InvestorsHub Logo
Followers 363
Posts 9946
Boards Moderated 2
Alias Born 09/17/2008

Re: uzualsuzpect post# 338144

Thursday, 10/06/2011 3:09:09 AM

Thursday, October 06, 2011 3:09:09 AM

Post# of 727266
Good one by the EC, my take is in ( )

In fact, much of the expense and delay complained of in the Debtors’ Statement is of the
Debtors’ own making, traceable to the Debtors’ willful refusal to accommodate – or even to
acknowledge – the interests of many of its constituents.

Obviously, there can be no assurance that mediation will be completely or even partially
successful, but the Equity Committee submits the cost of finding out will be well spent.

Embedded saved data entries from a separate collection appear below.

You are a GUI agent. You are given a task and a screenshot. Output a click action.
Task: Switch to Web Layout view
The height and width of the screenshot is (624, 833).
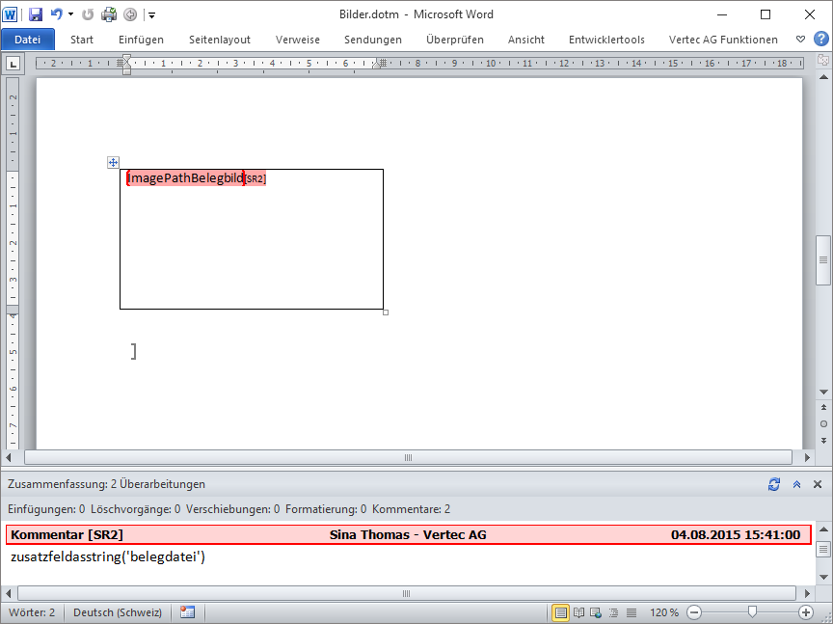point(596,612)
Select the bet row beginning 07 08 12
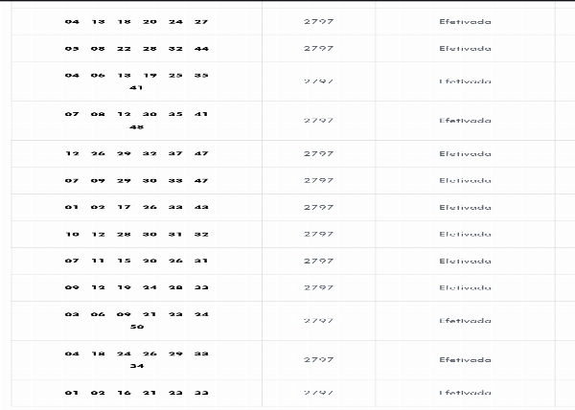Viewport: 575px width, 410px height. coord(136,121)
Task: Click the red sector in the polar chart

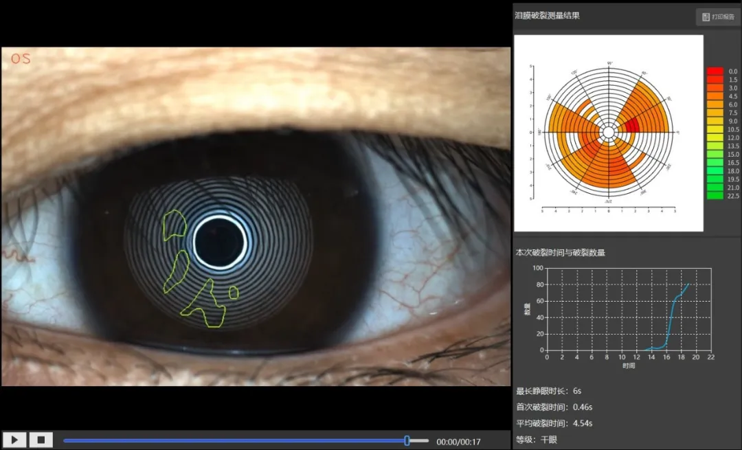Action: (631, 125)
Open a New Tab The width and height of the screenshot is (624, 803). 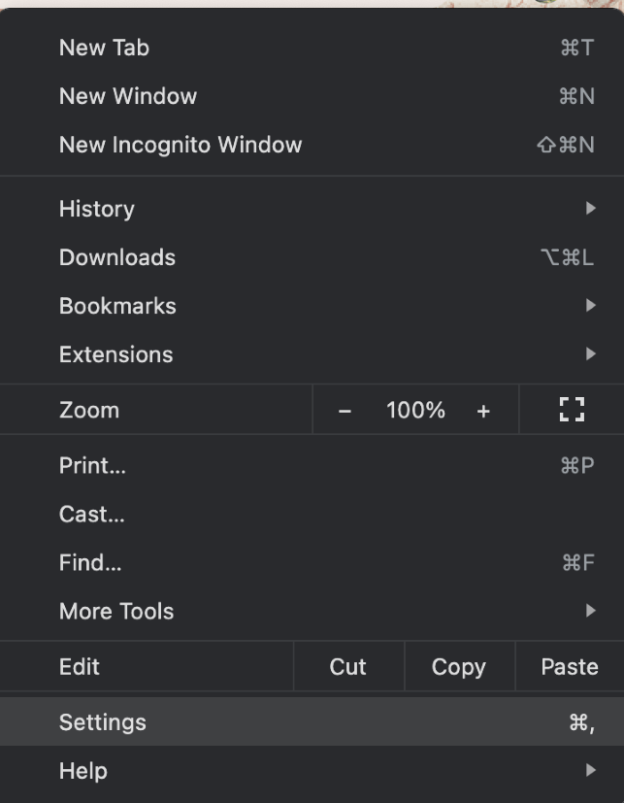[x=104, y=48]
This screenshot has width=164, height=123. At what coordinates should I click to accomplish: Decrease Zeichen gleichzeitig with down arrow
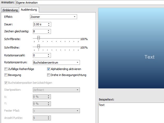coord(49,33)
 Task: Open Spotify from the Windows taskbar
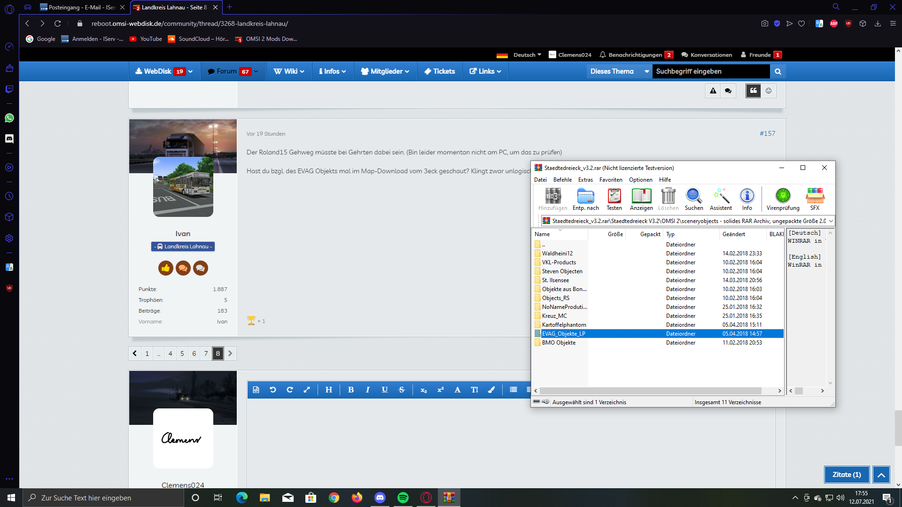pyautogui.click(x=403, y=498)
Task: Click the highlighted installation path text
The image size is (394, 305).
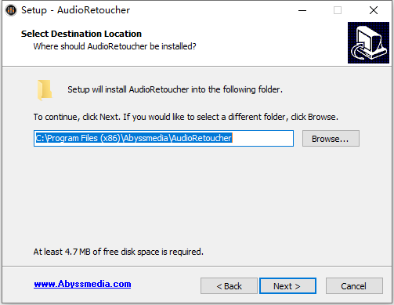Action: [133, 138]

The Debtors rely on an overstated burn rate to justify skipping mediation of
the entire plan. The $30 million per month figure cited by the Debtors is apparently derived
from the accrual of post-petition claims at the contract rate. At the federal judgment rate, the
interest accrued monthly is only approximately $11.4 million. Fees and expenses will be
incurred in some amount in addition to this, but those fees would undoubtedly be much greater if
teams of lawyers must gear-up for another contested confirmation hearing than they would for
mediation. (Crooks)

There are also potential benefits to the estate from some delay, which are
ignored by the Debtors. The billions in assets now held by the estate are earning interest,
presumably, in an amount that should offset at least some of the interest expense. More
significantly, postponing emergence until after January 1st will increase the size of the usable tax
NOL held by the reorganized debtor by several billion dollars. Indeed, the increase in value of
this NOL between a confirmation and emergence in December and one in January is so
significant that at this point confirmation should be postponed until the new year regardless of
any mediation.

Mr. Kosturos would then be vested with the
authority to settle the very claims against the Settlement Note Holders these estates objected to
being brought in the first instance. As the Liquidating Trust Agreement is now drafted, he would
have authority to settle such claims without seeking this Court’s approval, (Yeah and We know Special K is going to cover everyones arse in this mess.)
If the Debtors intend that the Equity Committee will control the ongoing
Settlement Note Holder litigation, the plan must be modified accordingly. 3 And provisions must
be made for funding the case and determining settlement authority. None of these issues are
addressed in the Debtors’ proposal. Of course, the Debtors could have raised and discussed such
issues with the Equity Committee before filing their Statement yesterday. As has been typical of
the Debtors’ high-handed and hostile treatment of equity, they made no effort to do so. (That’s because they are trying to get as far away from this IT things as they can!)
Further, although the Plan authorizes the Liquidating Trustee to seek estimation of
Disputed Claims (Plan § 27.2), Mr. Kosturos is not the proper individual to pursue estimation of
the Settlement Note Holders’ claims for the same reasons that he should not have prosecution
and settlement authority over those same claims. (Fox guarding the henhouse)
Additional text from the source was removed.